It’s Blogging Against Disablism Day 2010, and I would highly recommend checking in at Diary of a Goldfish to see other posts on the theme!
A question that I get from a lot of nondisabled folks as they are starting to explore ableism and interacting with people with disabilities is ‘I really can’t stand it when someone appears to be in need of help, and I want to offer assistance, but I don’t know how. Can you tell me how to politely ask someone if help is needed or wanted?’ The desire to offer assistance is a natural one, but it often expresses in really offensive and sometimes dangerous ways (‘here, let me push your chair for you!’) so this is a question I don’t mind answering!
And I’m going to start my answer with an anecdote from my own life which I think illustrates a reasonably good example of how such interactions can go:
I was in line at the grocery store, and I noticed a wheelchair user behind me with a basket. I quickly observed that his chair was low and the conveyer belt was high, and it might be difficult for him to get his groceries up onto the belt, so I said:
‘Would you like assistance with that?’
And he said:
‘No, thanks, I kind of just shove the basket up there and let the checker deal with it.’
And I said:
And then we had a conversation about fruit.
Note that this interaction had several characteristics. I observed something which I thought might be an issue and offered assistance. I did not yank this gentleman’s basket out of his hands. I didn’t shout at him or talk very slowly as though I was afraid he wouldn’t understand me. I looked at his face, not his chair, while we were talking.
And when he said ‘no, thanks,’ I didn’t force the issue. I gracefully acknowledged his equally graceful decline of my offer, and we went on with our days. In other words, we had an interaction where we both treated each other like human beings, equally deserving of courtesy, respect, and autonomy.
When you want to offer assistance to someone, offer politely, and don’t swoop in as though you are assuming that your offer has already been accepted. Never touch a person’s body, service animal, or assistive device without permission. If that person says ‘no, thank you,’ say ‘ok.’ If that person says ‘yes, please,’ pay attention when that person explains how you can be of the most help.
Over at Jesse the K’s place, a great conversation took place recently in which we talked about the language people use when offering assistance, and what a difference it makes:
When someone says “Can I help you with that?” my negative response can be interpreted as “you’re not capable of helping me” (which many folks would perceive as rude). To me, that question is more about the asker’s need to help than my requirements for assistance. When someone says “would you like a hand with that?” saying “no” focuses on me, not the asker. (Jesse the K)

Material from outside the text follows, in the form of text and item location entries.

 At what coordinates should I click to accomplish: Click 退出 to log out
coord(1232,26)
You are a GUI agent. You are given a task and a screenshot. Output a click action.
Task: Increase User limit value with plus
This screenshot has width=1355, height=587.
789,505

When framing offers of assistance, it is tremendously beneficial to phrase them in a way which centers the person who appears to need help, rather than the person offering it. Saying ‘Do you need assistance?’ or ‘Do you need a hand with that?’ sounds very different from ‘Can I help you?’ In addition to watching your literal language, it helps to watch your body language and tone; are you using a sing songy voice? Are you talking any differently from the way you would talk to anyone else? Are you staring at a physical impairment or assistive device while you talk?
The brief version of the answer to the question of ‘how can I offer help without being intrusive or offensive?’ is:
- Address the person, not the impairment, using language which centers that person.
- If the answer is ‘yes, please,’ pay attention so that you know how to help.
- If the answer is ‘no, thank you,’ say ‘ok,’ or something along those lines.
In respect for the spirit of Blogging Against Disablism Day, particularly the language amnesty, this is designated as a 101 thread. This means that you should feel comfortable asking questions and that no one will give you a hard time about the language you choose to use (as always, I do not police language used for self-identification).